Anglesey Abbey Gardens with a Lady in White on a Grass Path holding a Parasol, by Edward Seago, 1949. National Trust

Just under a century ago two wealthy Anglo-American brothers, fanatical about horse racing bought a stud farm near Bury St Edmunds in Suffolk. They also  wanted to enjoy the life of the huntin’ shootin’ and fishin’ set in the English countryside, and so looked for a suitable country house within relatively easy travel of Newmarket racecourse. In 1926 they ended up buying Anglesey Abbey a few miles north east of Cambridge for use during the summer months. They also agreed that whoever married first should sell his share in the estate to the other.

» **Set task 1**
Reproduce the stretch of the Anglesey Abbey passage from "Anglesey Abbey Gardens" through "to the other.", switching "stud farm" to "horse farm".
» **Set task 2**
Continue the Anglesey Abbey passage from the point where it stops.
The items after this point are separate material, unrelated to the Anglesey Abbey passage.

Items stored in a collection:
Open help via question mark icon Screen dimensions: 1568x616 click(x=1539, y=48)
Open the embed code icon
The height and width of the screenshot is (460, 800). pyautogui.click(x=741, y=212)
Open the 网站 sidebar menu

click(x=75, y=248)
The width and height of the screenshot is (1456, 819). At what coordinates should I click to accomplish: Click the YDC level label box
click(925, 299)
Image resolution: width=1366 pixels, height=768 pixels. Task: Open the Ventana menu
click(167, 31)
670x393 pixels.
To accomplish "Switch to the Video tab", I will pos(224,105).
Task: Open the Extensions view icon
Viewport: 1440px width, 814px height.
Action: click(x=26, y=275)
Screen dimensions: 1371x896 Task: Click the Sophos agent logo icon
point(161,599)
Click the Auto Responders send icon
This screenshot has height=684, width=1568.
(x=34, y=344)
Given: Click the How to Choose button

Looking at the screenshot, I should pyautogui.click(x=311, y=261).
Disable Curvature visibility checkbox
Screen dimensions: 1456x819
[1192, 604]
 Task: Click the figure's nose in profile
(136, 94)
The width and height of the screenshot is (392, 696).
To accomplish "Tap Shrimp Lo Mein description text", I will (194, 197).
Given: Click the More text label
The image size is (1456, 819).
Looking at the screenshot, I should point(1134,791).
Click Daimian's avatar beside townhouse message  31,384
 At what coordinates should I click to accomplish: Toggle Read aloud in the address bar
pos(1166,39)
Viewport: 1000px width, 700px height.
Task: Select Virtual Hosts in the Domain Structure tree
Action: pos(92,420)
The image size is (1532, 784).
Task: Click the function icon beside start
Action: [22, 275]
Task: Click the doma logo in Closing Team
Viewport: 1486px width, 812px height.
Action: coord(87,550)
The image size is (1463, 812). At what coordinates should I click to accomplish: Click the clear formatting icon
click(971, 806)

» **Task output 1**
Anglesey Abbey Gardens with a Lady in White on a Grass Path holding a Parasol, by Edward Seago, 1949. National Trust

Just under a century ago two wealthy Anglo-American brothers, fanatical about horse racing bought a horse farm near Bury St Edmunds in Suffolk. They also  wanted to enjoy the life of the huntin’ shootin’ and fishin’ set in the English countryside, and so looked for a suitable country house within relatively easy travel of Newmarket racecourse. In 1926 they ended up buying Anglesey Abbey a few miles north east of Cambridge for use during the summer months. They also agreed that whoever married first should sell his share in the estate to the other.

» **Task output 2**
The brothers, Huttleston and Henry Broughton began an immediate and very sympathetic restoration of the house, and later extending it further. By 1966 when Huttleston died Anglesey Abbey also had a garden that was inspirational. Graham Thomas, then the Garden Adviser to the National Trust which had just been bequeathed the estate wrote:      “In these islands I have not seen any garden which resembles this huge layout. Its conception owes much to the gentle magnificence of the English landscape school of the 18thc but with its numerous formal vistas, often terminated or enhanced by valuable and ancient statuary, vases, urns and the like, it strikes an earlier note. At the same time the more intimate gardens around the house are modern in treatment [Gardeners Chronicle 23rd August 1967].  John Sales, Thomas’s successor at the Trust says it is the only post-modern garden he knows.”